### Excerpted text
----------------

Implementation:Danijar Dreamerv3 Agent Init
| Knowledge Sources | |
|---|---|
| Domains | Reinforcement_Learning, Model_Based_RL, JAX |
| Last Updated | 2026-02-15 09:00 GMT |
Overview
Concrete tool for constructing a DreamerV3 world-model-based agent with RSSM, encoder/decoder, actor-critic, and optimizer provided by the dreamerv3 package.
Description
The Agent.__init__() method in dreamerv3/agent.py wires together all neural network modules: RSSM world model, CNN+MLP encoder/decoder, reward/continue prediction heads, policy and value heads with slow target network, percentile normalizers, and a custom optimizer. The Agent class inherits from embodied.jax.Agent which adds JAX-specific lifecycle management (JIT compilation, parameter sharding, streaming).
The factory function make_agent() in dreamerv3/main.py creates a temporary environment to extract obs_space and act_space, then instantiates the Agent with these spaces and the merged config.
Usage
Call make_agent(config) to create the agent. This is always done before checkpoint restoration or training loop entry.
Code Reference
Source Location
- Repository: dreamerv3
- File: dreamerv3/agent.py (Agent.__init__), dreamerv3/main.py (make_agent)
- Lines: dreamerv3/agent.py L24-83, dreamerv3/main.py L127-149
Signature
class Agent(embodied.jax.Agent):
def __init__(self, obs_space, act_space, config):
"""
Construct the DreamerV3 agent.
Args:
obs_space: dict[str, elements.Space] - Observation spaces
(images, vectors, reward, is_first, is_last, is_terminal).
act_space: dict[str, elements.Space] - Action spaces
(discrete or continuous per key).
config: elements.Config - Agent configuration including:
- config.enc: Encoder settings (typ, depth, mults, etc.)
- config.dyn: RSSM settings (deter=4096, stoch=32, classes=32)

----------------

### Task instructions
(A) In the DreamerV3 agent documentation, reproduce the passage that starts at "Construct the DreamerV3" and ends after "continuous per key).".
(B) According to the DreamerV3 agent documentation, which class does the Agent class inherit from?

### Record excerpts
----------------

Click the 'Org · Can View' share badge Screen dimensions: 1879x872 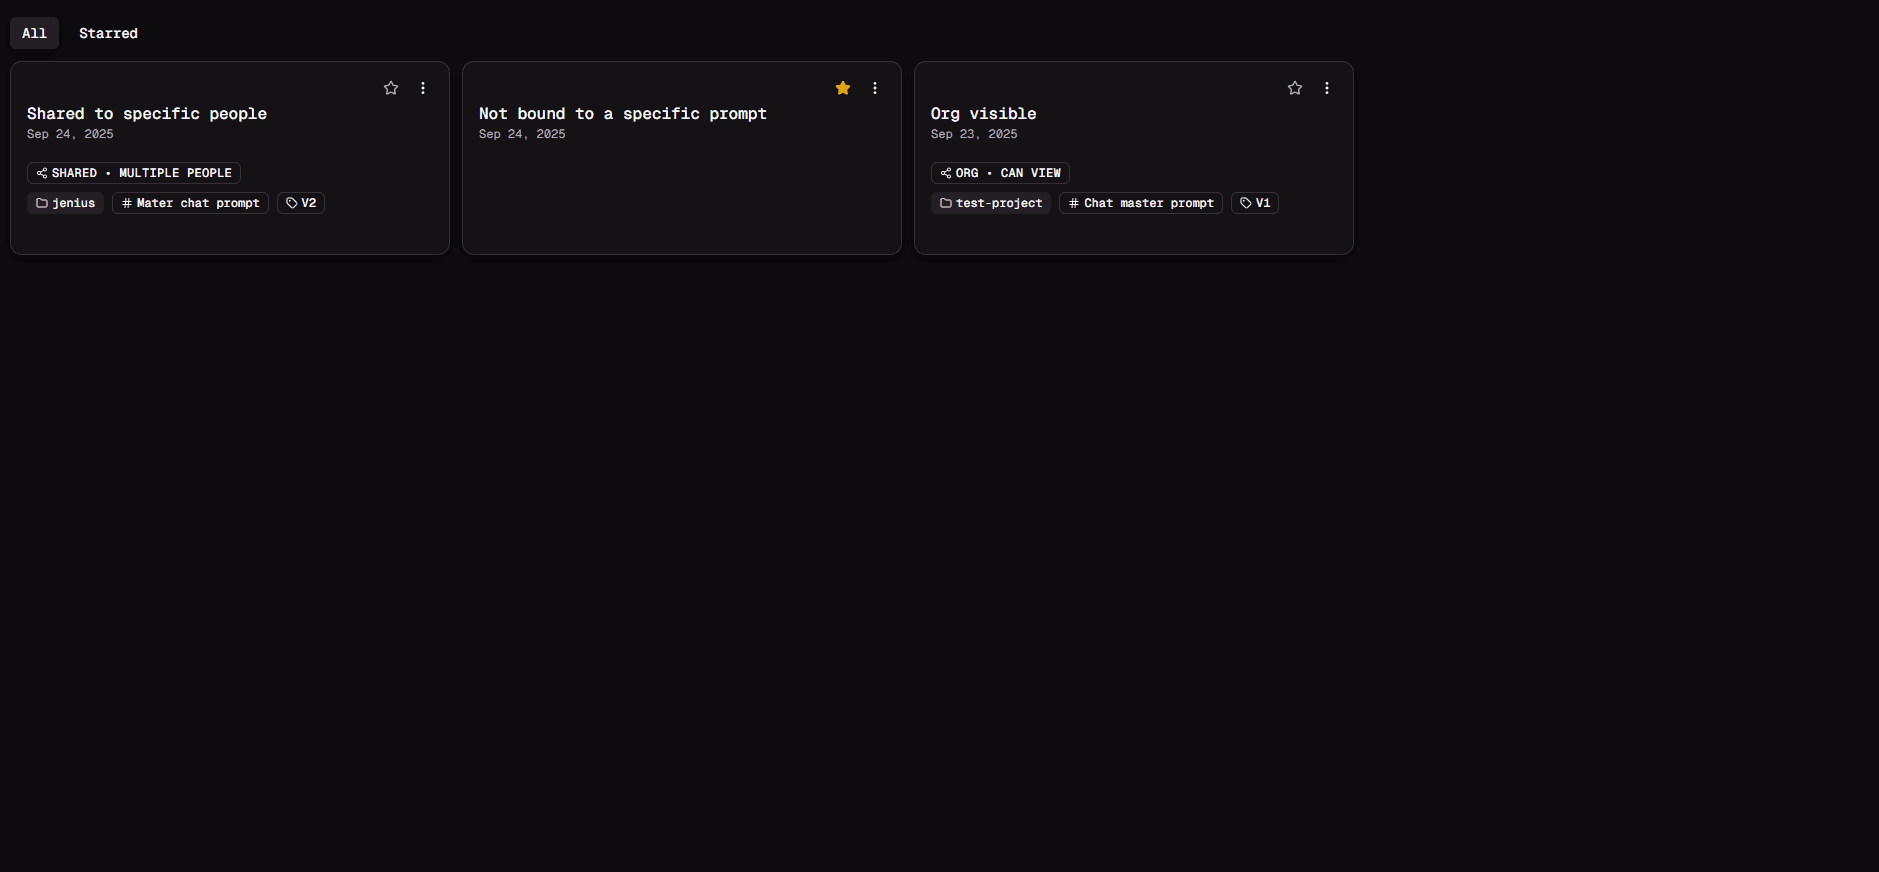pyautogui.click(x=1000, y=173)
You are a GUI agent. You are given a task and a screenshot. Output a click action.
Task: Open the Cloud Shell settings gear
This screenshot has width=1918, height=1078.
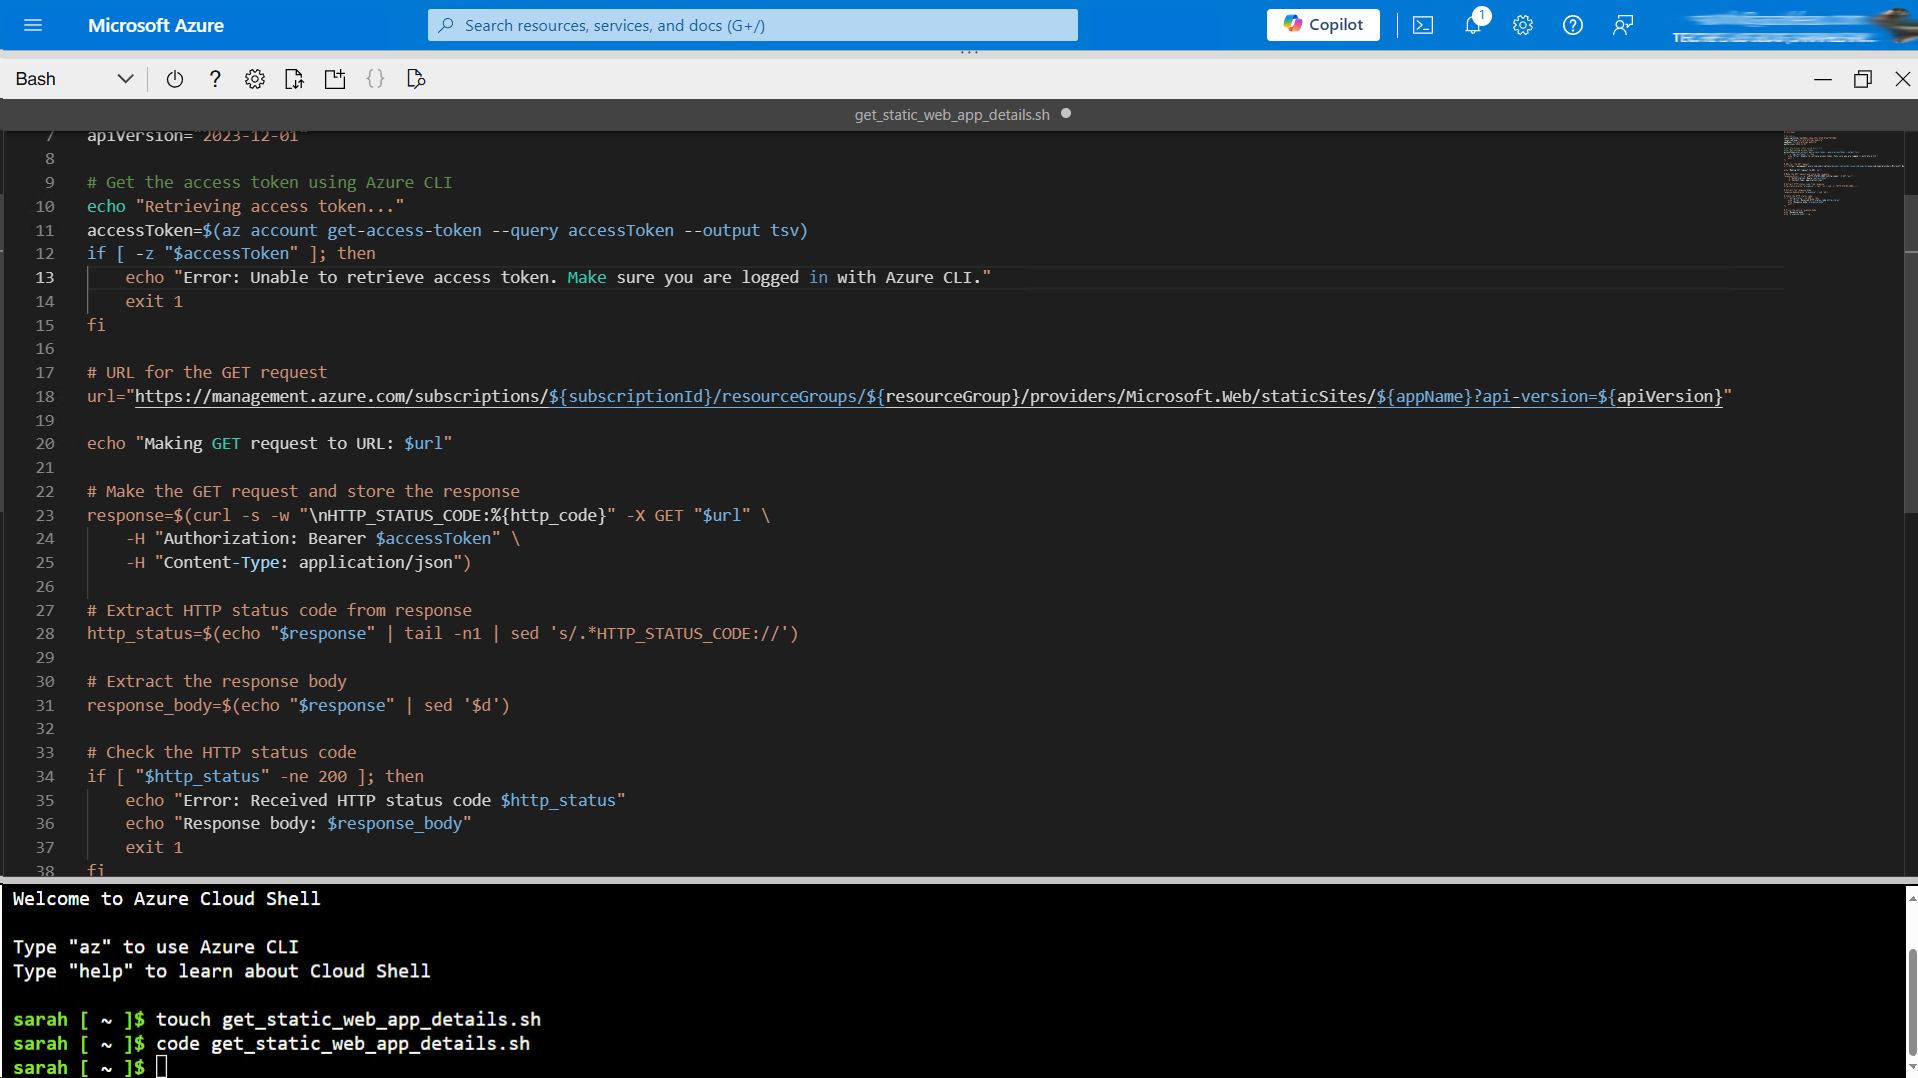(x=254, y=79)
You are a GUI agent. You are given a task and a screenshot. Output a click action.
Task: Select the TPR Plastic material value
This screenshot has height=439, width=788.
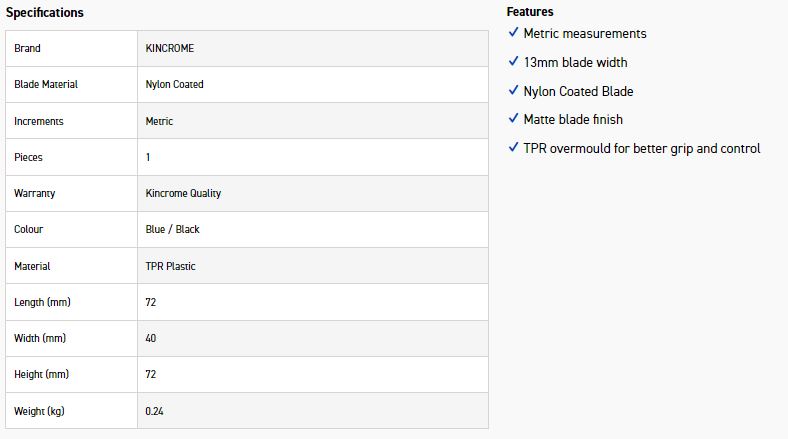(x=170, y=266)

----------------

### Outputs for the tasks
(A)
Construct the DreamerV3 agent.
Args:
obs_space: dict[str, elements.Space] - Observation spaces
(images, vectors, reward, is_first, is_last, is_terminal).
act_space: dict[str, elements.Space] - Action spaces
(discrete or continuous per key).

(B) embodied.jax.Agent